## Exercise description
Please continue the article on self-healing software and "artificial biology," which appears before the material, picking up right after its final paragraph.

## Study text
== == ==

From Artificial Intelligence to Artificial Biology?
The ultimate goal for programming: software that heals itself.

IBM autonomic-computing head Steve White. (Photo by Walter Smith)

By Claire Tristram
November 2003

For decades we've thought of computers as centralized intelligences; our model was the human brain. But lately, a growing number of researchers have been talking about a shift in the core metaphor for computing, from the notion of "artificial intelligence" to something that might be called "artificial biology." Forget about the dream of creating bug-free software. Just as bugs regularly affect any biological system—I have a cold as I write this—they should also be expected in software. So software needs to be designed to survive the bugs. It should have the biological properties of redundancy and regeneration: parts should be able to "die off" without affecting the whole. This shift is not only transforming the research of leading academic groups at places like Stanford University, the University of California, Berkeley, and the University of Virginia but also influencing the development of commercial products: IBM and Oracle have both introduced products such as Web servers and database programs that they describe as "self-healing," a term typically applied to biological organisms. In 2001 Paul Horn, head of IBM Research, wrote a widely read white paper describing the notion of "autonomic computing" and calling on the computing research community to begin thinking of ways to design systems that could anticipate problems and heal themselves.

The point of autonomic computing—and by extension, of self-healing software—is to give networks and computer systems the ability to regulate and repair things that now require human thought and intervention. For example, servers need to be rebooted now and then to keep them working. That can happen because of "memory leaks" created by software bugs, explains Steve White, who heads up IBM's autonomic-computing research from the T. J. Watson Research Center in Hawthorne, NY. "A program will take up more and more memory to run," he says, "so eventually it breaks. Start over, and it will work." At the moment, users need to recognize problems themselves and physically reboot their systems. But with autonomic computing, "You can make it possible to reboot a system easily and automatically," says White.

In the future, the biological metaphor may even affect the way we program to begin with. Software could eventually "heal" some of its own bugs, supplementing catch-all fixes—like automatic rebooting—that don't get at the core problem. But that will require an entirely new approach to programming.

"We need to move towards a programming philosophy where we look at the global system and understand what properties it needs to have, rather than thinking about programming as a sequence of instructions," says David Evans, who is pursuing biologically inspired programming methods as a computer science professor at the University of Virginia. "It's really a different way of approaching problems."

== == ==

## Input data

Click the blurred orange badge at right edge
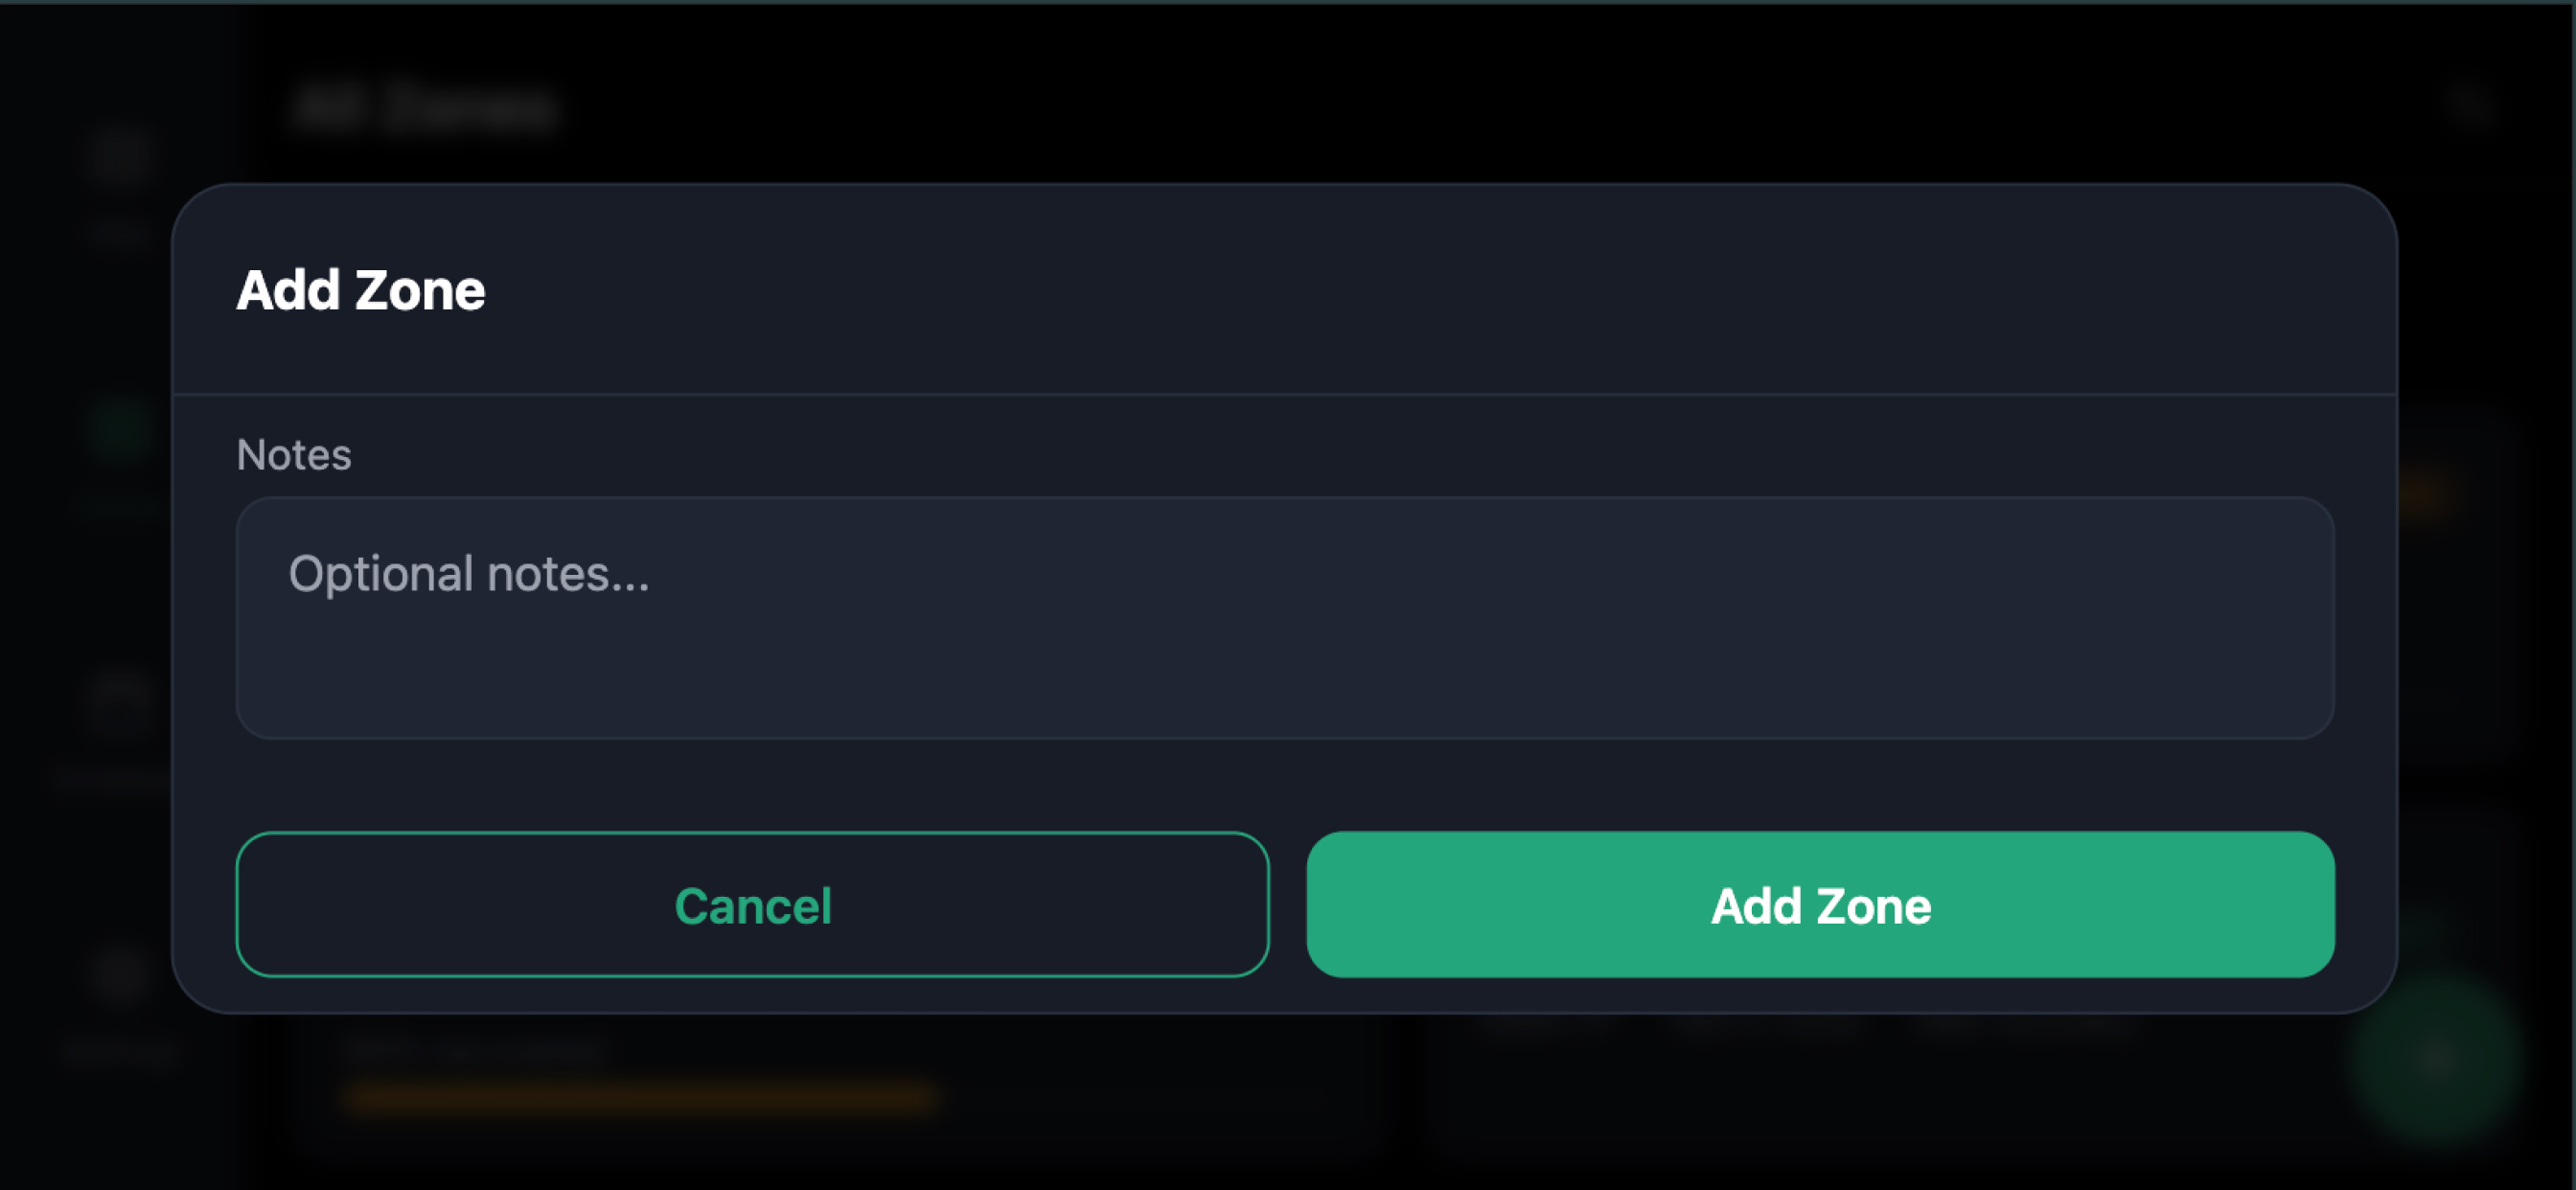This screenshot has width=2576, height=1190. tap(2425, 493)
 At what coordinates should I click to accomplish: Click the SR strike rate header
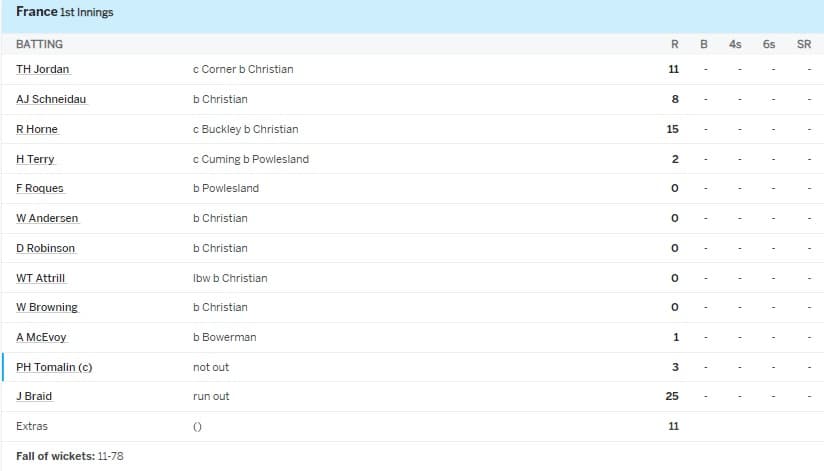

== == ==

## Answer space
Evans notes that software today is written linearly, with each step depending on the previous one, more or less guaranteeing that bugs will wreak havoc: in biological terms, organisms with no redundancy don't survive long if one means of accomplishing a task fails. More robust software would include many independent components so that it will continue to work even if several of its components fail.

Even today, programs such as Microsoft's Windows XP operating system are beginning to exhibit the biologically inspired ability to detect problems and to fix them, albeit in a simple way, by storing models of their original configurations. The programs can then be restored to their original states if bugs corrupt them later. And good compilers—the programs that translate human-readable languages into machine-readable code—will identify potential errors and return error messages along with suggested fixes. But these methods still require programmers to predict problems and write code that guards against them to begin with—and we predict flaws in our software about as well as Dr. Frankenstein predicted the flaws of his artificial man.

How close have we come to writing software that, like the human body, can identify and correct problems we haven't thought of?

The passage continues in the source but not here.